Sejak anaknya memutuskan merantau ke kota, Mastini seorang diri mendiami rumah tuanya. Menjalani malam panjang bersama kesepian yang menjelma lintah yang beranak-pinak dan mencokol dalam dadanya.
“Apa salahnya merantau? Kalau bertahan di sini, apa sampean mau menjamin kebutuhan saya?” tanya anaknya di suatu malam yang gerimis.
“Apa kamu tega meninggalkan ibu sendirian?” Mastini berucap dengan nada lirih usai mengatur laju napasnya yang berat. Beberapa lembar daun siwalan yang tergeletak di atas tanah perlahan kembali ia pungut, kemudian diselipkan pada beberapa helai yang lain—menganyamnya menjadi sebuah tikar.
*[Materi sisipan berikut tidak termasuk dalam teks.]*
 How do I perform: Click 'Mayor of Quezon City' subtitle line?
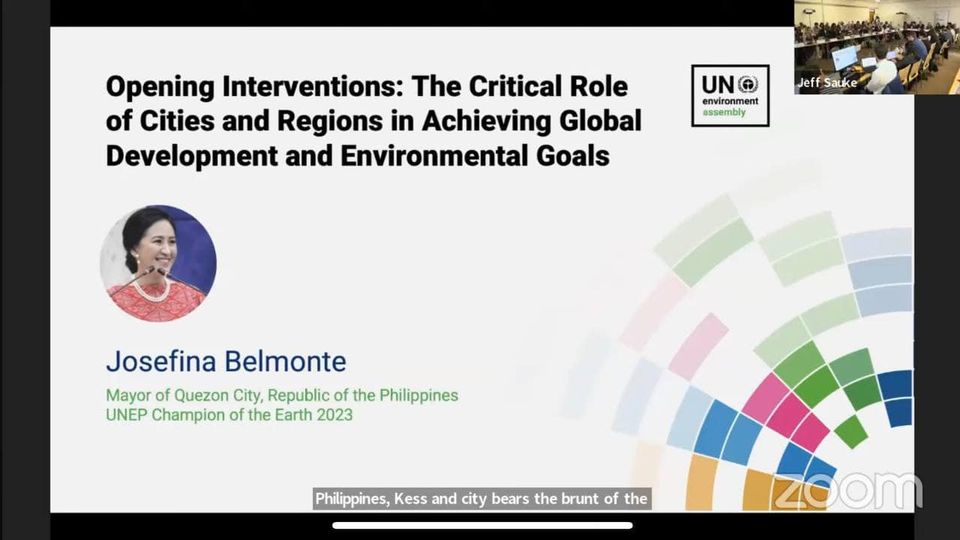(x=282, y=395)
“Bukan masalah itu, Bu,” anaknya berkilah. Pandangannya jauh ke depan mencari jawaban untuk memberi kepastian bahwa satu-satunya jalan agar terlepas dari kekangan kemiskinan adalah merantau.
Sebenarnya, sejak beberapa bulan terakhir Maskur sangat ingin mengadu nasib ke kota seperti teman-temannya yang lain. Apalagi setelah melihat Sukam pulang dari Jakarta dengan mengendarai sebuah mobil membuat dirinya semakin gelisah. Sangat ingin ia seperti Sukam mengendarai mobil mewah dan berhenti menggarap sawah.
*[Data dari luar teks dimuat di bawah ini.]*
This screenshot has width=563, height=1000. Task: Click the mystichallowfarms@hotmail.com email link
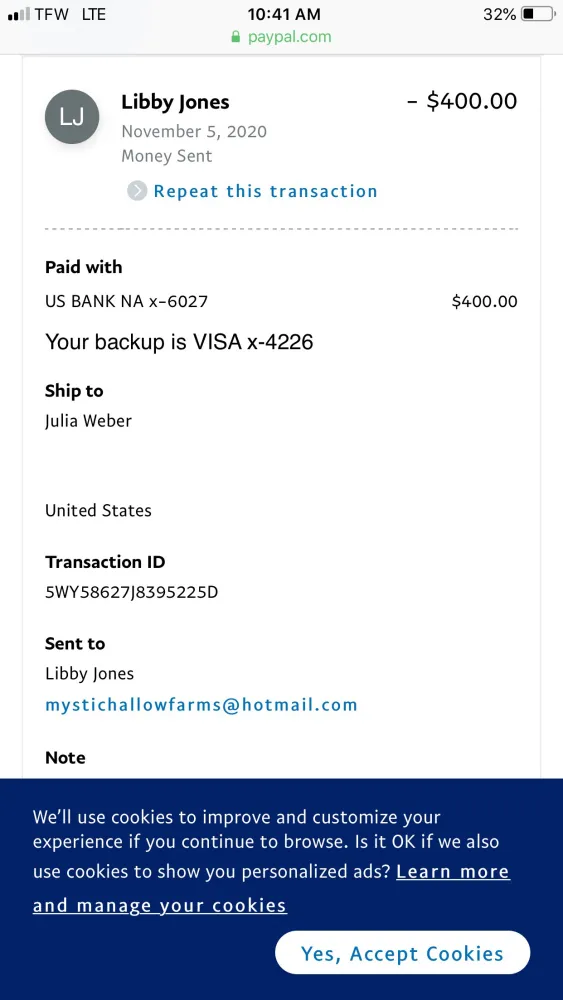click(x=201, y=705)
Ia merasa menyesal ketika dua tahun yang lalu saat teman karibnya itu mengajak bekerja ke luar kota ia tolak. Maskur menolak dengan alasan masih betah berada di kampung halaman, sekalipun hanya menjadi petani. Waktu itu ia berkata bahwasanya salah satu pemuda di kampungnya harus ada yang menetap—belajar melestarikan lingkungan dan bercocok tanam.
Akan tetapi keteguhan hati Maskur tak sekuat karang di lautan. Berselang tujuh belas bulan kemudian hatinya goyah oleh keadaan. Apalagi setelah melihat keberhasilan Sukam sehabis merantau sukses membangun rumah dan membeli kendaraan membuat lelaki itu dihantui kebimbangan.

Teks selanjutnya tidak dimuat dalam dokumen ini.